转Rubisco 活化酶大型同工酶基因(rca)水稻的光合作用特性研究

Rubisco 是催化光合暗反应第一步反应的酶，是唯一能将CO2 转变成碳水化合物的酶，由它固定和最后转化成的碳水化合物提供了植物、动物和微生物的食物和能量。但是，Rubisco 催化该反应的效率十分低，使之成为光合作用的限速步骤。由于Rubisco 的合成和催化过程十分复杂，人们很难通过直接改造Rubisco 提高植物固定CO2 的能力。而Rubisco 活化酶能活化Rubisco，使植物在生理CO2 浓度下具有最大的CO2 同化速率，因此研究活化酶有重要意义。水稻活化酶有2 个同工酶，大型同工酶比小型同工酶C 端多37 个氨基酸，其中包括两个Cys 残基。这两个Cys 残基的存在使活化酶大型同工酶对ADP 的存在更加敏感，其活性在硫氧还蛋白的介导下能被基质中氧化还原状态的变化所调节。由于活化酶大型同工酶对调节Rubisco 的活性具有的这种特殊作用，在本研究中，将活化酶大型同工酶rca基因用正义和反义引入水稻基因组，获得了过量表达活化酶大型同工酶基因和反义抑制活化酶基因表达的转基因植株，对其光合作用进行了生理和生化分析。 本研究的主要结果如下： Rubisco 活化酶大型同工酶基因的克隆：从水稻镇恢249 中克隆了1525 bp 的活化酶大型同工酶cDNA 序列。
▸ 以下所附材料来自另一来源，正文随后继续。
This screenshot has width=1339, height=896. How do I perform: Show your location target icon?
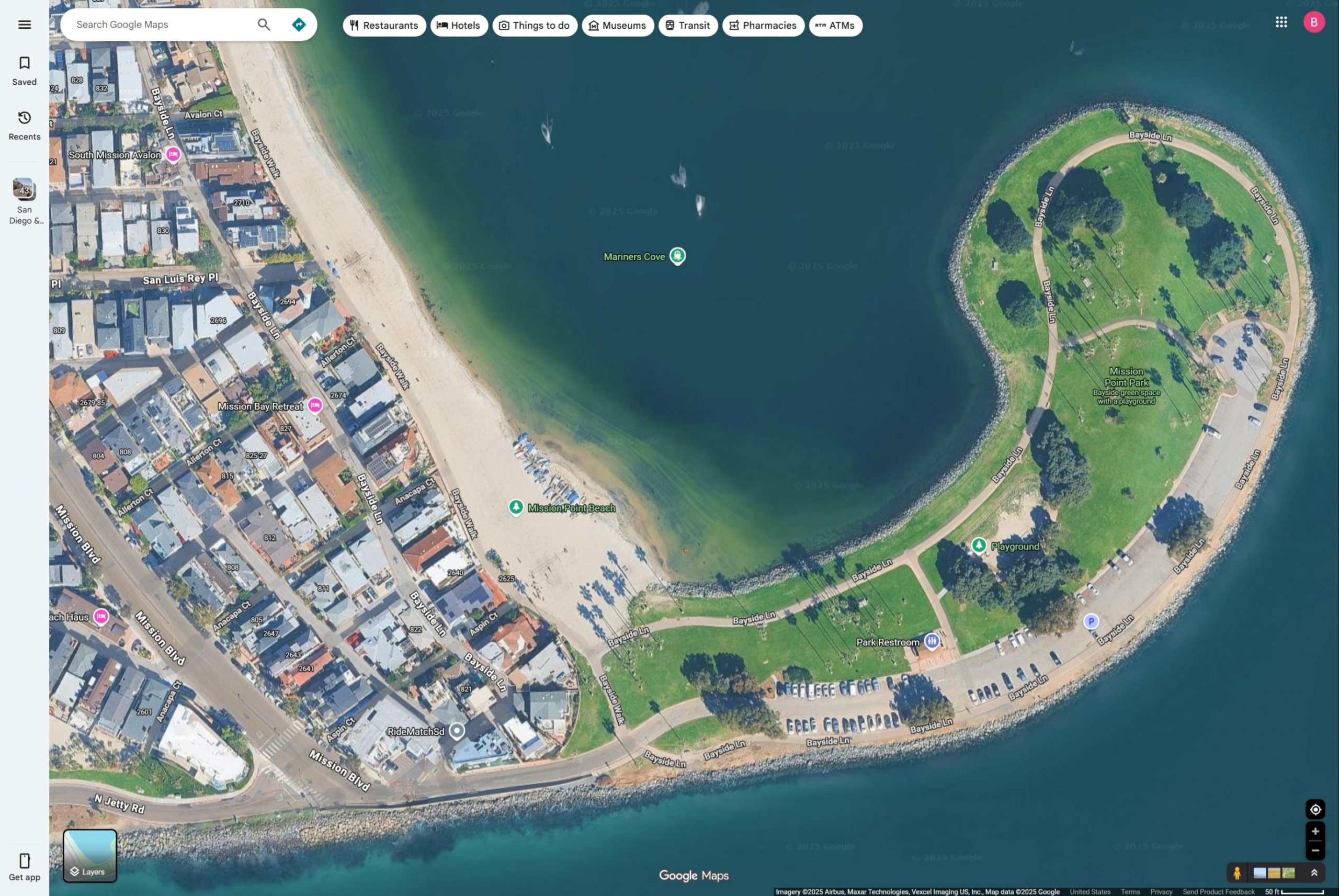1315,809
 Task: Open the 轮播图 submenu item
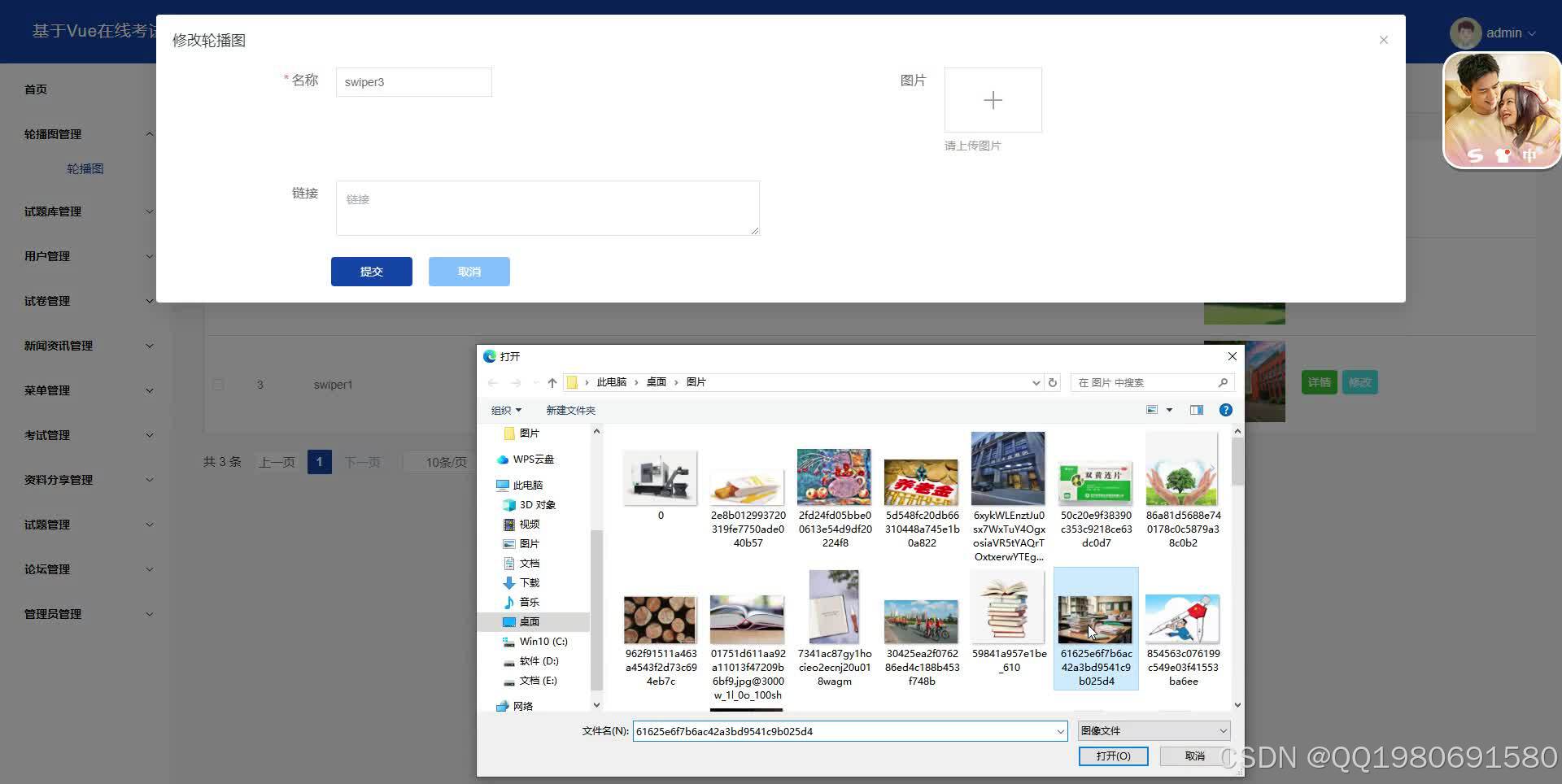point(85,168)
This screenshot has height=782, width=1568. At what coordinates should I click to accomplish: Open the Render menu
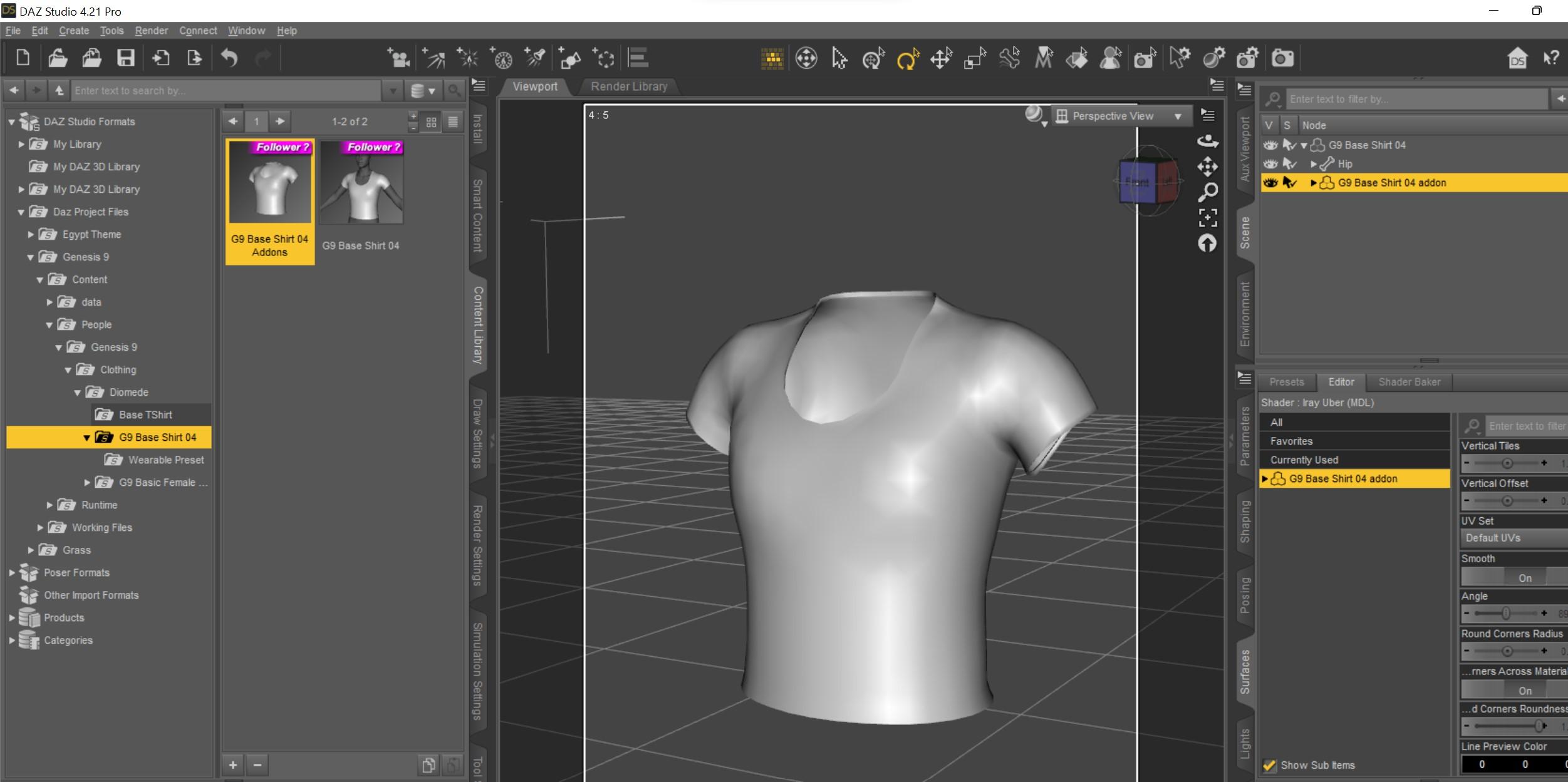point(151,31)
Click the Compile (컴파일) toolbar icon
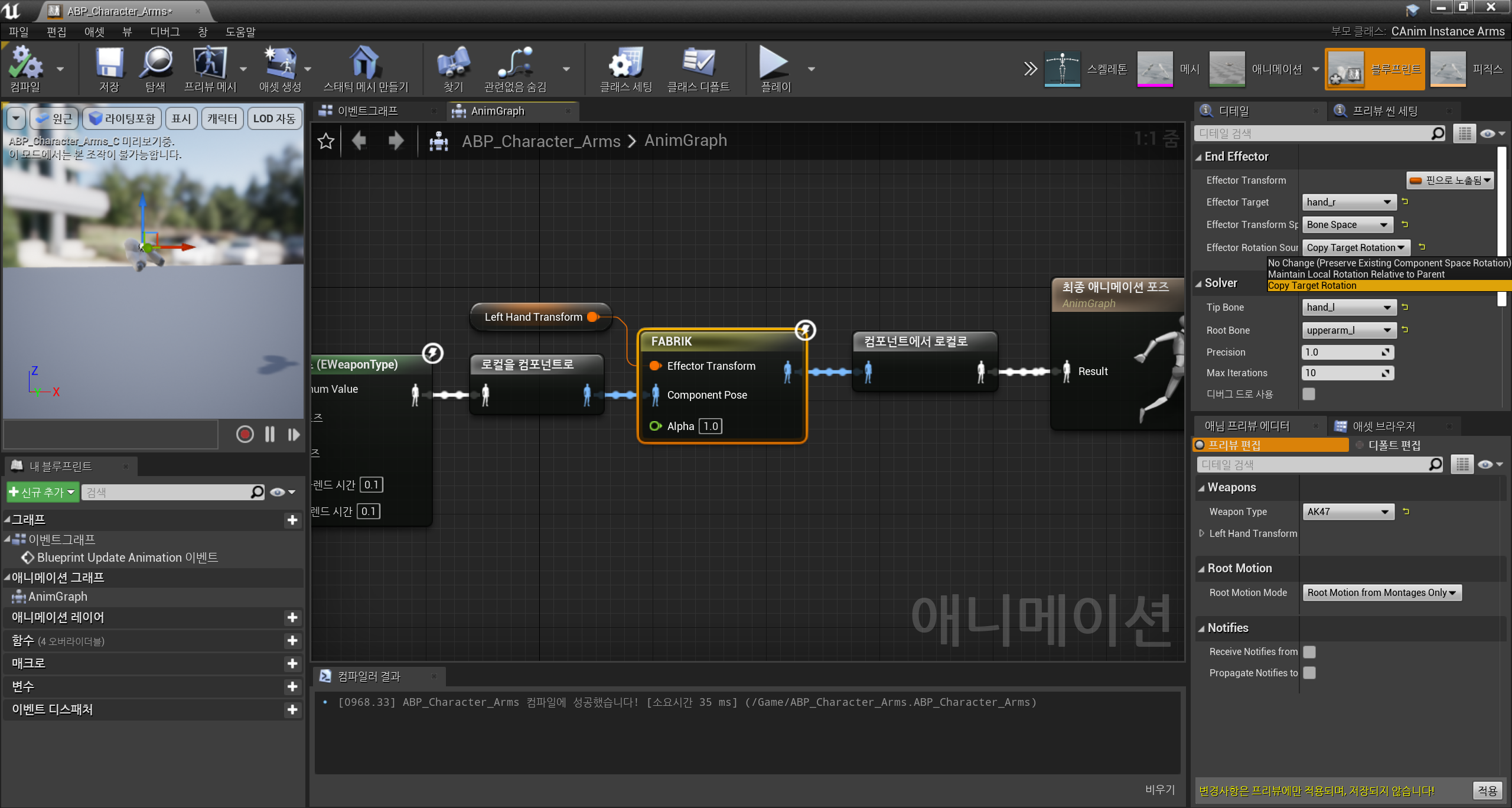This screenshot has height=808, width=1512. point(25,63)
经过测序，它与报道的粳稻品种活化酶大型同工酶cDNA 序列（rca）完全相同。 构建了4 个植物表达载体：3 个为过量表达rca的载体，分别是pCBUbirca，pCBSrca 和 pCBSUbirca ，其中rca分别在水稻中高效表达的玉米Ubiquitin 启动子、受光调控的Rubisco 小亚基基因启动子和由这两个启动子构成的双启动子控制下表达; 1 个在Ubiquitin 启动子控制的反义rca载体，即 pCBUbi-antirca。 获得了转化rca的水稻再生植株：用日本晴，台北309，武育梗7 号和籼稻品种培矮64S 水稻成熟种子诱导愈伤组织。用改良的农杆菌浸染法将rca基因转化这些愈伤组织，在潮霉素筛选压力下获得抗性愈伤组织，经过2 天的干燥处理后，转入到含山梨醇的高渗分化培养基上培养，能迅速获得大量的芽和转化体再生植株。 获得了转rca基因的水稻植株：抗性愈伤组织和再生水稻幼苗的叶片经GUS 染色呈蓝黑色。PCR 扩增转基因水稻基因组内的潮霉素基因和rca，大部分转基因水稻中含有841 bp 的潮霉素基因片段和1525 bp 长的rca cDNA 片段。251 粒T1 代转基因水稻种子中189粒呈现潮霉素抗性，抗性种子/非抗性种子的比率约为3：1，接近孟德尔分离规律。Southern杂交表明rca序列已整合到水稻基因组，一般含1－2个拷贝。Western 杂交显示Rubisco 活化酶含量在转pCBUbi －antirca 的水稻中和对照比，几乎看不出，被反义抑制;转pCBUbirca 的水稻与对照含量相差无几;转pCBSUbirca，pCBSrca 载体的水稻中活化酶的含量比对照有极显著的增加。 T1 代转rca水稻的光合作用发生显著变化：转pCBSrca 和pCBSUbirca 的水稻在饱和光强下的Rubisco 初始活性、羧化效率、光合速率都明显高于对照，但是表观量子效率、色素含量和Rubisco 总活性与对照相似。两者相比，前者比后者更高;转反义rca（pCBUbi-antirca）基因的水稻饱和光强下的光合速率、表观量子效率、羧化效率、Rubisco 初始活性明显降低，色素含量和Rubisco 总活性基本不变;转pCBUbirca 的水稻中，光合作用的各项参数与对照基本相似。 T1 代转rca水稻的叶绿素荧光明显改变：转pCBSrca 和pCBSUbirca 的水稻ΦPSII 的值明显高于对照，而且前者qP 的值明显高于对照。两者相比，前者的ΦPSII 和qP 的值比后者高;转反义rca的水稻ΦPSII，F′v/F′m，qP 值和对照比都明显降低，但qN 的值升高;转pCBUbirca 载体的水稻中，叶绿素荧光的各项参数与对照基本相似。 转rca基因的水稻生长发育的变化：转pCBUbirca 载体的水稻整个生长发育过程与对照相似;转化pCBSrca 和pCBSUbirca 载体的水稻和对照比，植株高大，生长发育速度加快，抽穗、开花和结籽的时间提前。两者本身相比，前者比后者明显;转反义rca（pCBUbi-antirca）基因的水稻生长发育延迟，植株矮小，种子败育。 由上可见，Rubisco 活化酶大型同工酶rca基因在Rubisco 小亚基基因启动子、Ubiquitin 基因启动子和Rubisco 小亚基基因启动子共同控制下正义转入水稻的转基因植物光合作用的参数最好，光合效率提高，植物表型最好，生长发育加快，提前开花结籽。这一研究可能为获得高光合效率和高产量的水稻奠定了基础。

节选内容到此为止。